Part of the proceeds from the expected cookie profits, about 5 percent, will go to the National Military Family Association.
“I wanted to align the company with a charity that doesn’t just serve one branch of our Armed Forces, but all of them,” said Mr. Smith, who has several family members who served in the military. One of his brothers, Steven, serves in the Army’s 82nd Airborne Division.
Kathleen Burke, development director at the association, said the approval to team up with Mr. Smith was the quickest granted by the group’s board of governors, taking only a few days to get a unanimous vote.
“We often get solicitations from people wanting to get close to military families to make money off them. But this tie-in was fun and very appropriate,” Ms. Burke said. She received about 50 product-placement calls like Mr. Smith’s in the past year.

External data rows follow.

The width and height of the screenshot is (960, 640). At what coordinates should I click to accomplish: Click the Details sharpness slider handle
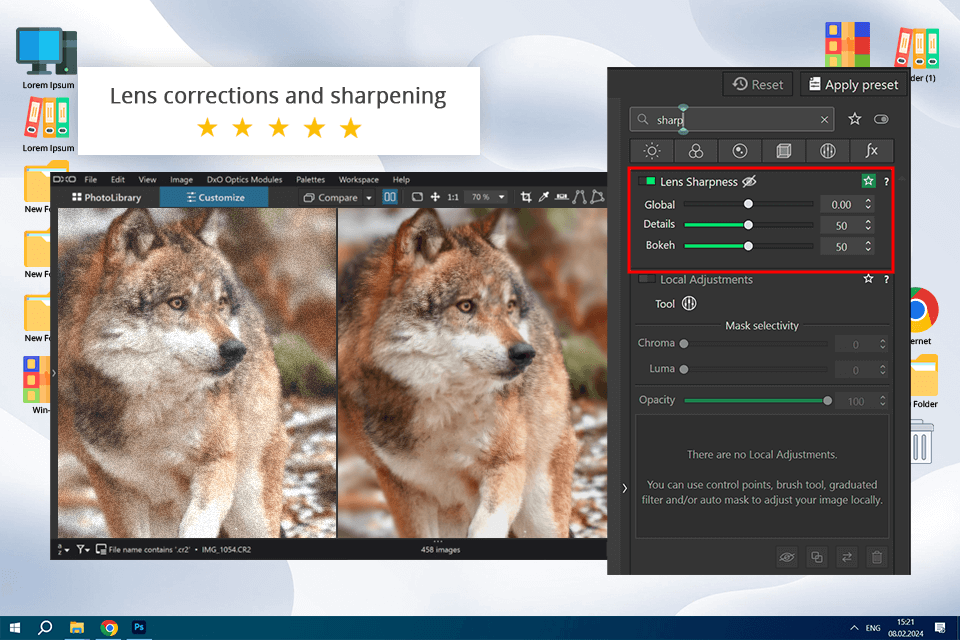748,225
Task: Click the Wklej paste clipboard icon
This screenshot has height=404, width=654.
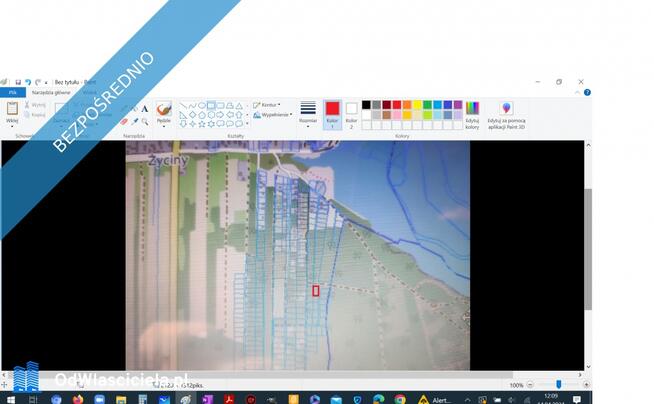Action: (12, 108)

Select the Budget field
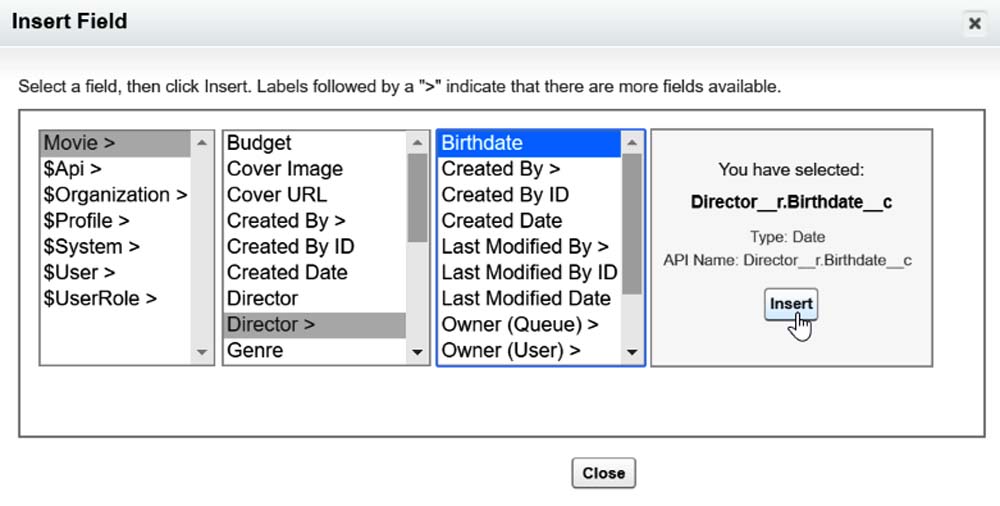259,143
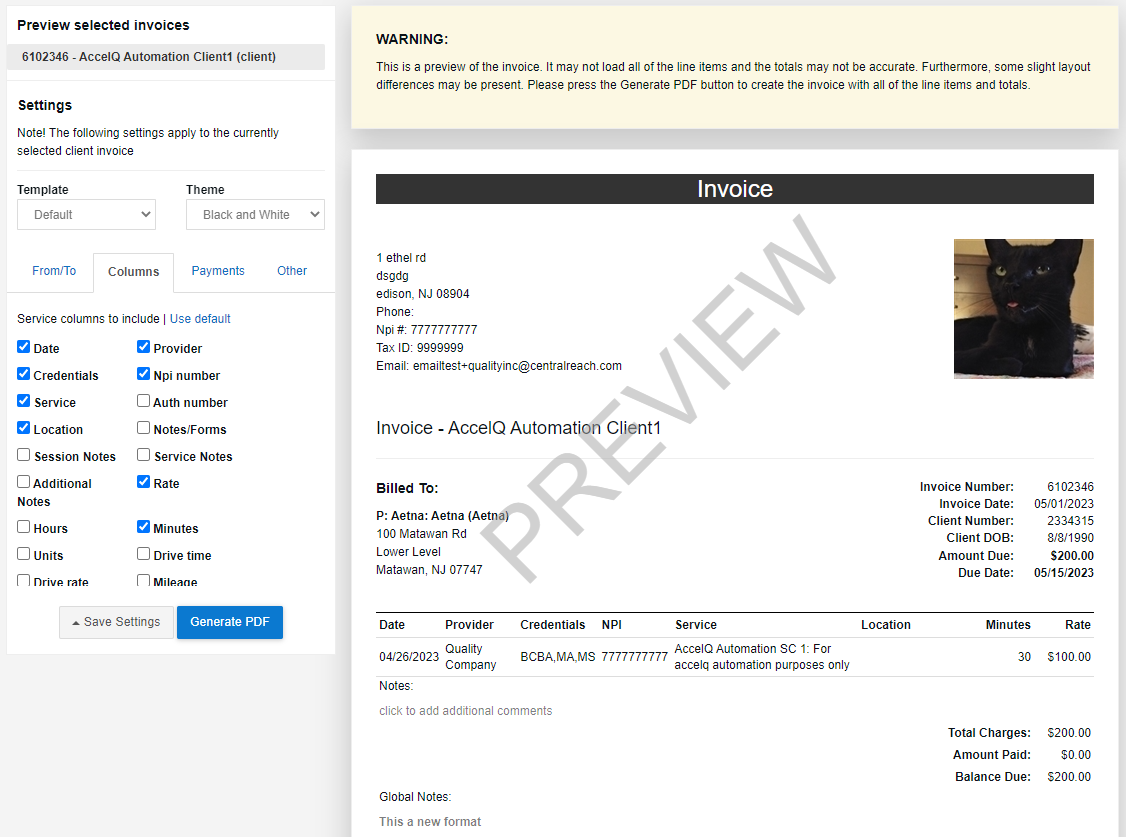Enable the Auth number column
Screen dimensions: 1126x837
[x=142, y=402]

Cookie Club will start selling the cookies online at www.cookieclubofamerica.com by mid-May. Mr. Smith said he hopes to have the cookies in a national retail store later in the summer, adding that he is negotiating with two retail chains.
Jean-Jacques Foucherot, Cookie Club chief executive officer, said a box of 18 cookies will have an average retail price of $2.99 to $3.99.
“About 55 percent of that price goes to covering the cost of goods,” said Mr. Foucherot, who recently led Miss Meringue-Champagne Bakery Cafe, a San Marcos, Calif., bakery chain.
Mr. Foucherot, a French citizen who is quick to state his support for the U.S.-led war in Iraq, said the company outsourced production of the cookies to two Los Angeles manufacturers that he did not identify for security concerns.
The cookies have 65 calories apiece. With no trans fat or cholesterol, they could be touted as “low-fat” under the Food and Drug Administration guidelines, but Mr. Smith said he is more focused on emphasizing the slight hint of cinnamon sugar wrapped in the crunchy morsels.
“Cinnamon sugar is one of those common flavors you have at holidays. That taste can bring a little bit of home to a soldier eating it over in Iraq or Afghanistan,” he said. He is in the midst of trying to send some free boxes to Iraqi children and U.S. troops in Iraq and Afghanistan.
Mr. Smith admitted some of the Stampers’ success will hinge on tonight’s reception by government officials and military personnel at the dinner.
He speeded up production time by two months to have 3,500 boxes available to guests at the dinner, marketers and the press. “But we’ve already gone through the biggest challenge of going through the red tape, so now it’s just keeping up with the demand we’ll hopefully get,” he said.